* TASK STATEMENT *
Copy the lines below, please, starting with the one that contains "Sociálně-terapeutické dílny (387, 20)" and ending with the last. Pictures stay out.

* INFORMATION GIVEN *
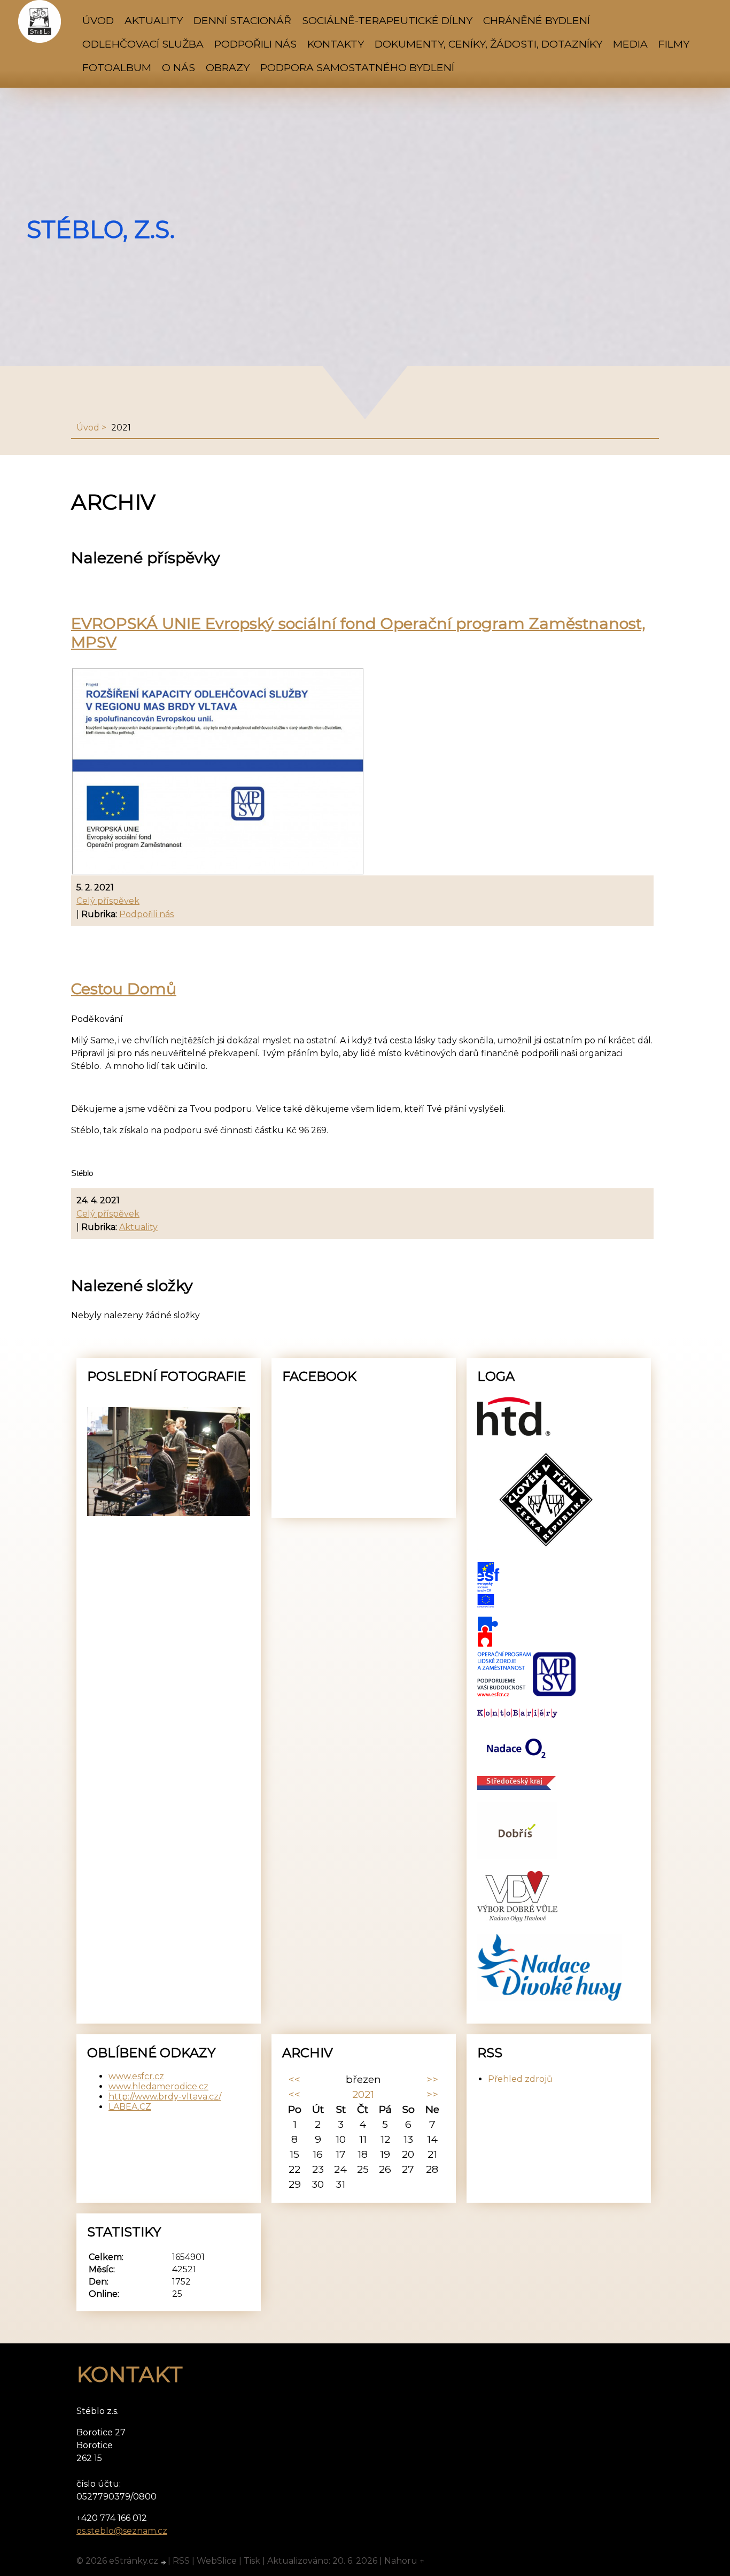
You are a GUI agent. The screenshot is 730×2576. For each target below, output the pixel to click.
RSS (181, 2561)
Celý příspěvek (107, 901)
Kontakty (335, 43)
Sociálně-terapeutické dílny (387, 20)
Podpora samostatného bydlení (357, 67)
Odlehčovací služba (143, 43)
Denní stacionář (242, 20)
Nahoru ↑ (404, 2561)
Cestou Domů (123, 988)
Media (630, 43)
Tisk (252, 2561)
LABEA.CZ (129, 2107)
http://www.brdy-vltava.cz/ (164, 2096)
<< (294, 2079)
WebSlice (217, 2561)
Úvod (98, 20)
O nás (178, 67)
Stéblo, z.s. (101, 229)
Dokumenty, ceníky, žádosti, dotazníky (488, 43)
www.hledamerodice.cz (158, 2086)
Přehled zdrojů (520, 2079)
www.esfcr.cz (136, 2076)
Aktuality (154, 20)
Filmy (673, 43)
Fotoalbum (116, 67)
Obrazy (228, 67)
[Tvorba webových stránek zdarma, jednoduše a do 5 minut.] (164, 2562)
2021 (363, 2094)
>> (432, 2079)
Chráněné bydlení (536, 20)
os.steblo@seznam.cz (121, 2531)
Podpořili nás (255, 43)
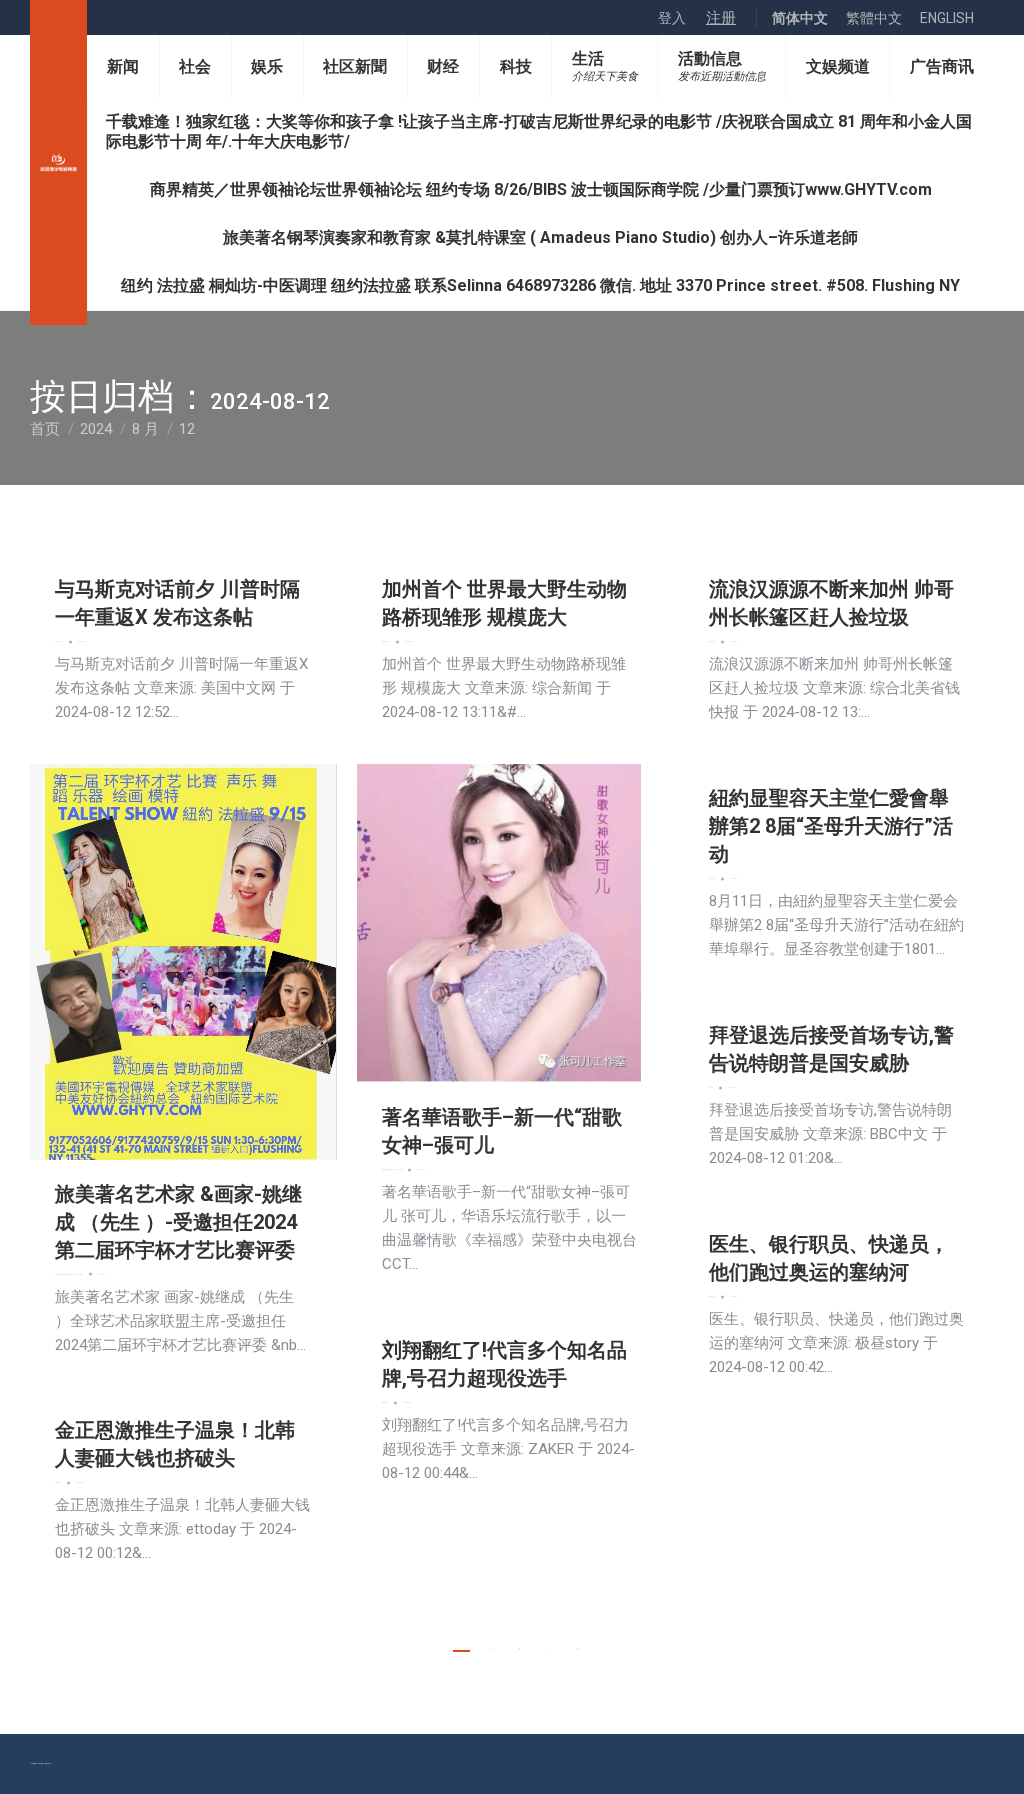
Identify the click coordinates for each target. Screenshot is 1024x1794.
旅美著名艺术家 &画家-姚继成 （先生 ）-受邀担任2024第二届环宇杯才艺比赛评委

* RESPONSE AREA *
Sociálně-terapeutické dílny (387, 20)
Podpora samostatného bydlení (357, 67)
Odlehčovací služba (143, 43)
Denní stacionář (242, 20)
Nahoru ↑ (404, 2561)
Cestou Domů (123, 988)
Media (630, 43)
Tisk (252, 2561)
LABEA.CZ (129, 2107)
http://www.brdy-vltava.cz/ (164, 2096)
<< (294, 2079)
WebSlice (217, 2561)
Úvod (98, 20)
O nás (178, 67)
Stéblo, z.s. (101, 229)
Dokumenty, ceníky, žádosti, dotazníky (488, 43)
www.hledamerodice.cz (158, 2086)
Přehled zdrojů (520, 2079)
www.esfcr.cz (136, 2076)
Aktuality (154, 20)
Filmy (673, 43)
Fotoalbum (116, 67)
Obrazy (228, 67)
[Tvorba webových stránek zdarma, jednoduše a do 5 minut.] (164, 2562)
2021 (363, 2094)
>> (432, 2079)
Chráněné bydlení (536, 20)
os.steblo@seznam.cz (121, 2531)
Podpořili nás (255, 43)
Identify the click coordinates for each target. Screenshot is 1024x1794.
旅美著名艺术家 &画家-姚继成 （先生 ）-受邀担任2024第二届环宇杯才艺比赛评委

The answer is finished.